Hope this inspires others!!!
Friday 30th November 2012 22:11 GMT Daniel Capra
I use BoxCryptor in combination with DropBox - it automatically encrypts your files locally (including filenames) before they get uploaded. I believe it can also be used on GDrive. It means I don't have to worry about the security of my DropBox account at all; it could be public as long as my encryption passphrase is safe and secure.
Saturday 1st December 2012 10:20 GMT Anonymous Coward
I've used dropbox for a couple of years now. I have my local wwwroot folder on it and my visual studio projects, as well as all my docs in progress. Most of the code I am working on is open source anyway, so I'm not really paranoid about security. It's great to be able to open up my laptop and work on stuff I was working on previously on my desktop, all the files I checked out of source control on the other machine are checked out to me too. All works great.
For storing sensitive content, just use Trucrypt to create an encrypted container within your dropbox sync'd folder. It doesn't matter how much you trust or don't trust dropbox or whatever cloudy file service you use then.
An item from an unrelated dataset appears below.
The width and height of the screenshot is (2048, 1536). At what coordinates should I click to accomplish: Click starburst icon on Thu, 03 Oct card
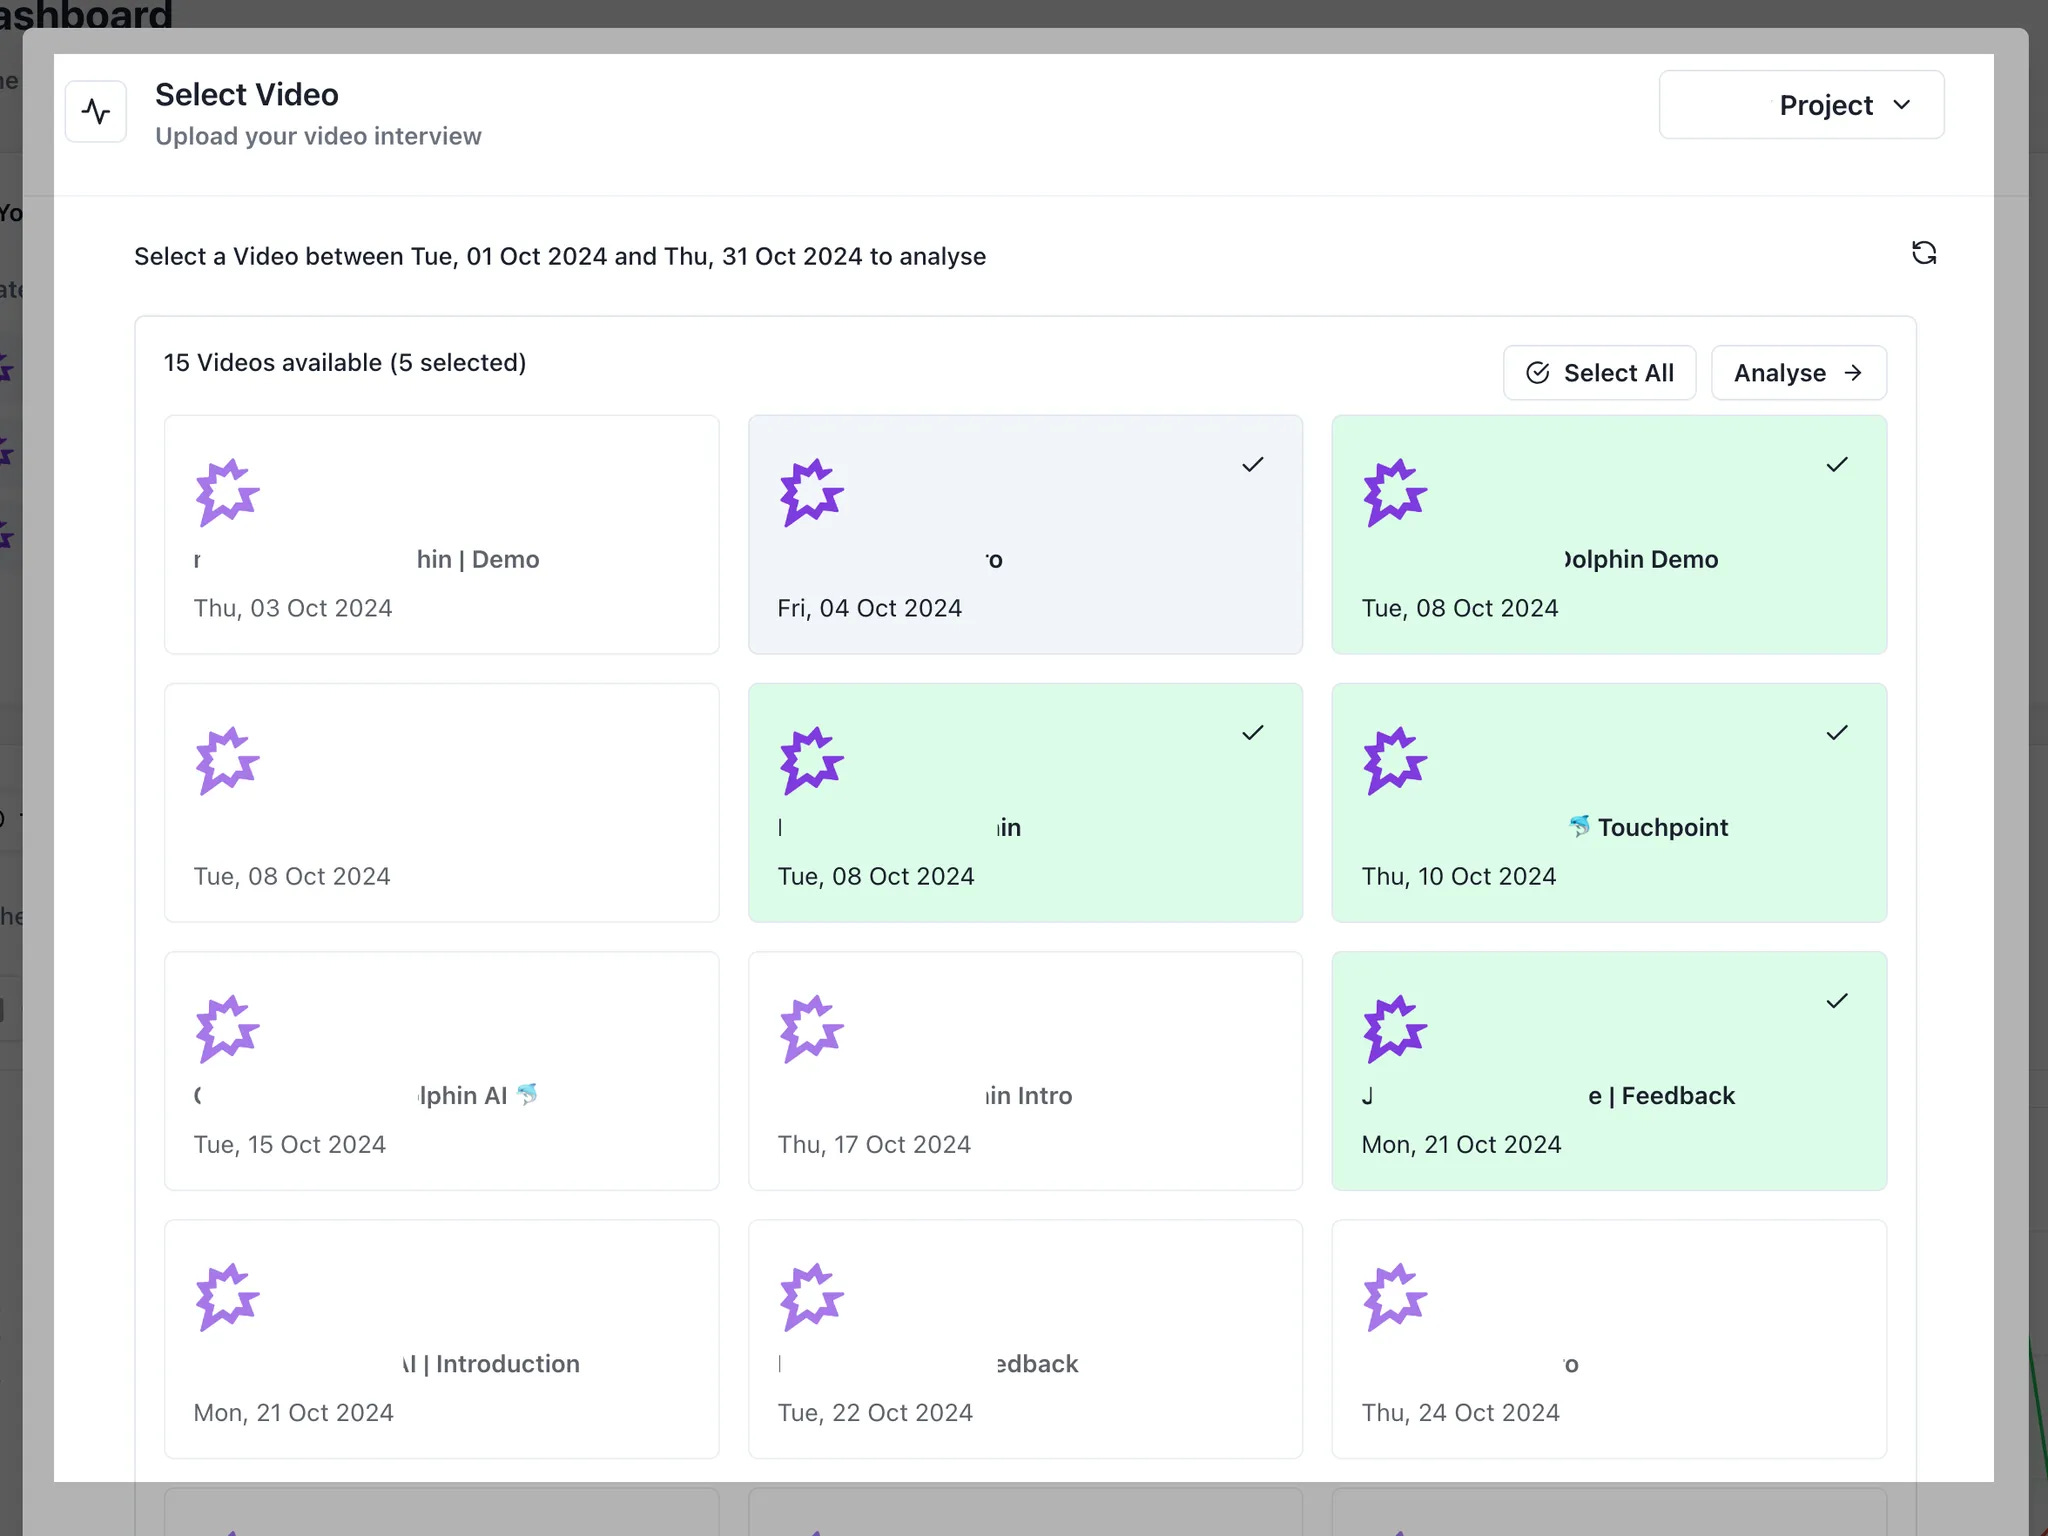pos(228,492)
I've tried skydrive but just found it unreliable - got fed up of getting on other machine and finding it hadn't sync'd files I needed. Unlike the author of this article, sending large files isn't my primary use - backing up and sync'ing between machines is. So I don't think this new gmail integration is as big deal as he thinks.
Monday 3rd December 2012 10:35 GMT Tim Walker
This is pretty much my use-case for Dropbox - backing up and sync'ing files between our Mac and Linux machines, and from time to time, sharing large files and folders. Where there's sensitive stuff, I use either an encrypted Truecrypt container, or an EncFS folder with Cryptkeeper (the latter mainly for the Linux boxen).
I mainly like Dropbox because the "infrastructure", including Linux clients, is fairly mature by now and for the most part, it "just works". In particular, because the Dropbox folder is just like any other folder in the filesystem, on Linux and Mac you can do things like symlinking to and from the folder, and Dropbox works on them.
Not that I'm ignoring Google Drive - I've been using it since the Docs days - and I'm sure there'll be a reasonable Linux client in the end (an official GD FUSE filesystem driver from Google would do nicely), but for now Dropbox does the job for me. I may well end up using the "Gmail large files from Drive" option in future - it's nice to have choices!
(BTW: I found that Otixo provides a useful "unite your cloud storage accounts" service - especially as they make all your cloud accounts accessible via a single WebDAV share. I use this to give my Raspberry Pi access to my Dropbox, GDrive, etc., using the davfs2 WebDAV FUSE driver to mount Otixo's WebDAV share into the Pi's filesystem. Very handy.)